Dans ces premières tentatives de réforme, à l'exception de l'enseignement en langues locales pour les filles, on prêta peu d'attention aux questions concernant spécifiquement les femmes. Shirajee (1937), rédactrice de la 'rubrique féminine' d'Aage-Kadam accusa les premiers réformateurs de ne pas s'être préoccupés de la question des droits et de l'indépendance des femmes. Selon elle, leurs objectifs étaient de promouvoir l'enseignement pour les garçons, les droits des hommes et leur indépendance vis-à-vis de l'autorité du clergé. Si les rédacteurs hommes ne faisaient pas d'efforts en vue de l'avancement des femmes, avertissait-elle, les progrès réalisés par les hommes resteraient vains. A propos de Khanbai Amiji, pionnier de l'enseignement moderne et rédacteur en chef d'une revue réformiste Bage-E-Momin, elle se plaint :

"Qu'a fait Kaka Khanbai pour les femmes? Kaka Khanbai était un défenseur des droits des femmes et Bage-E-Momin était publié pour les droits et la liberté des hommes. Dans cette lutte pour la liberté, je me demande s'il a jamais pensé aux femmes. Ne pouvait-il se rendre compte que tant que les femmes seraient des esclaves, les hommes ne seraient pas libres? (Aage-Kadam Août 1937, p. 82).

La seule exception fut Tayabali Alavi, un sethia de premier plan, philanthrope et éducateur de Karachi, qui, en 1920, défendait la cause de l'enseignement en langues anglaise et locales pour les filles. Il se heurta à l'opposition des orthodoxes et dût abandonner ses idées qu'il ne réussit à imposer qu'en 1930[9] (Institutions féminines de la Hasani Academy Society, 1947).

Après trente années d'efforts, depuis le début du siècle, il était manifeste que les efforts des réformateurs n'avaient abouti qu'à peu de résultats, sinon aucun. La seconde génération de réformateurs poursuivit ce travail et s'attaqua aux mêmes questions. En décembre 1929, à Karachi, sept jeunes radicaux de l'élite se réunirent pour discuter de la baisse des activités commerciales dans la communauté et en virent à la conclusion que le niveau médiocre de l'enseignement en était la principale raison. Ces jeunes gens formèrent la "Young Men's Bohra Association" (- YMBA - connue aussi sous le nom de "Bohra Youth Association", qui regroupa en peu de temps presque tous les Bohra éduqués de Karachi). Le principal objectif de la YMBA était de promouvoir l'éducation ainsi que d'autres réformes nécessaires pour amener la communauté au niveau des autres communautés soeurs. L'émancipation des femmes était perçue comme une condition préalable essentielle tant à l'avancement de la communauté et qu'à la construction de l'Etat ; elle émergea dans le contexte de la campagne menée par la secte en vue d'une plus grande autonomie politique vis-à-vis du clergé et en vue de la libération nationale (The Excommunication and After, non daté, 1935). Hatim Alavi, fils de Tayabali Alavi et figure de premier plan de la jeune génération de réformateurs, était présenté comme un intellectuel et un libéral en politique. Il avait beaucoup voyagé en Europe, en Turquie et en Perse, en 1924. Il s'était engagé dans le Home Rule Movement - mouvement pour l'autonomie - et fut un des dirigeants de l'agitation contre le Rowlatt Act à Karachi.

## Données fournies
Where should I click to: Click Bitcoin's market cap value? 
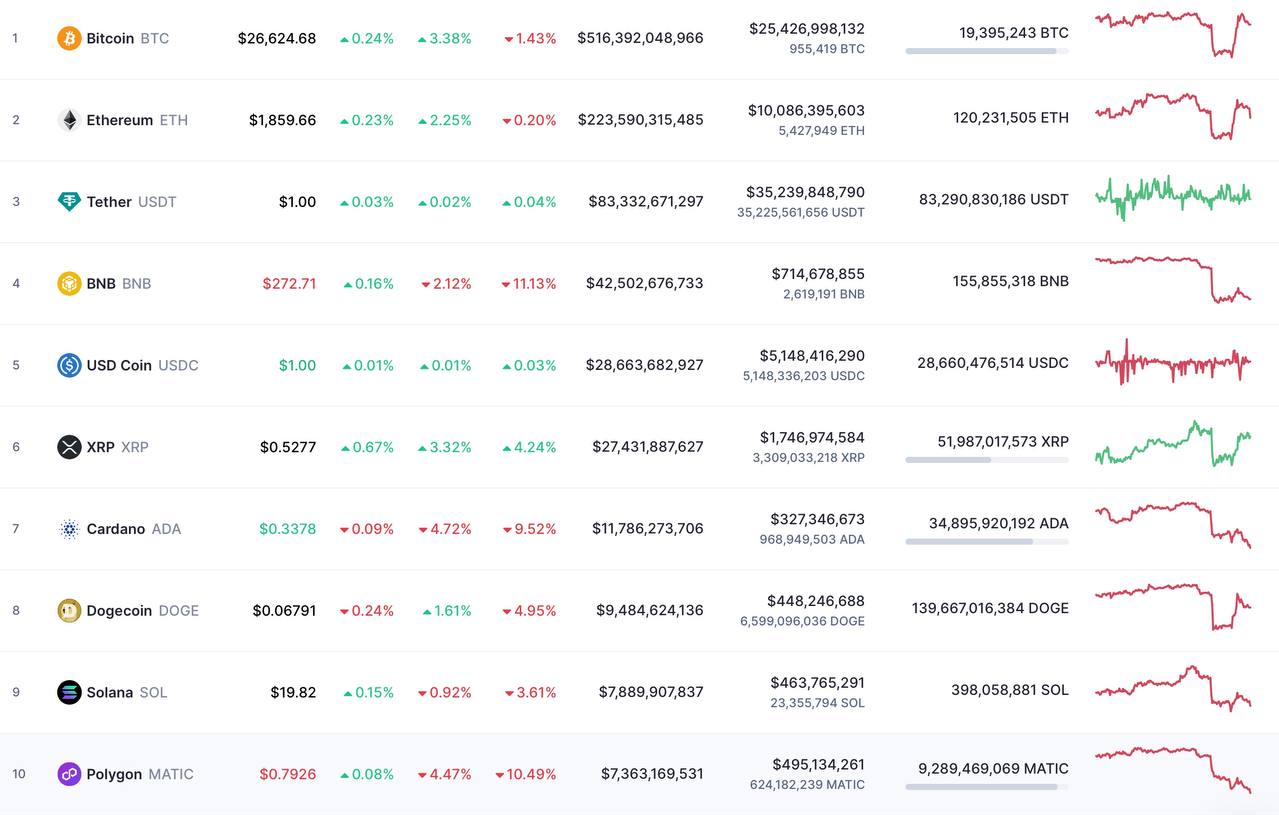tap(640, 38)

* * *

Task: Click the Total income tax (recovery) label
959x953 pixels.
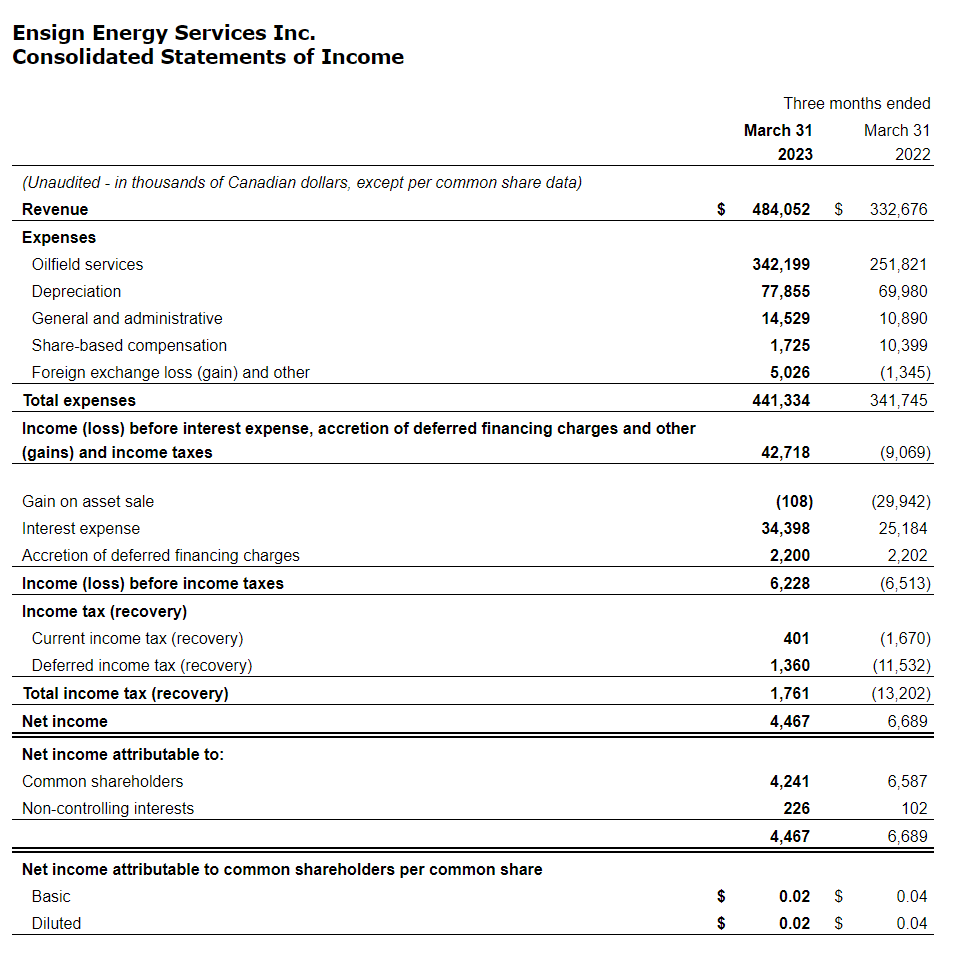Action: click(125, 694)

...

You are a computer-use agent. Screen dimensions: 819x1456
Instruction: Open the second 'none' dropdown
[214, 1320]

## Énoncé de l'exercice
Recopiez, dans le texte sur les réformateurs bohra, tout le passage allant de "La seule exception" jusqu'à "Academy Society, 1947)." inclusivement. Il n'est pas nécessaire de consulter la liste ci-dessus.

## Corrigé
La seule exception fut Tayabali Alavi, un sethia de premier plan, philanthrope et éducateur de Karachi, qui, en 1920, défendait la cause de l'enseignement en langues anglaise et locales pour les filles. Il se heurta à l'opposition des orthodoxes et dût abandonner ses idées qu'il ne réussit à imposer qu'en 1930[9] (Institutions féminines de la Hasani Academy Society, 1947).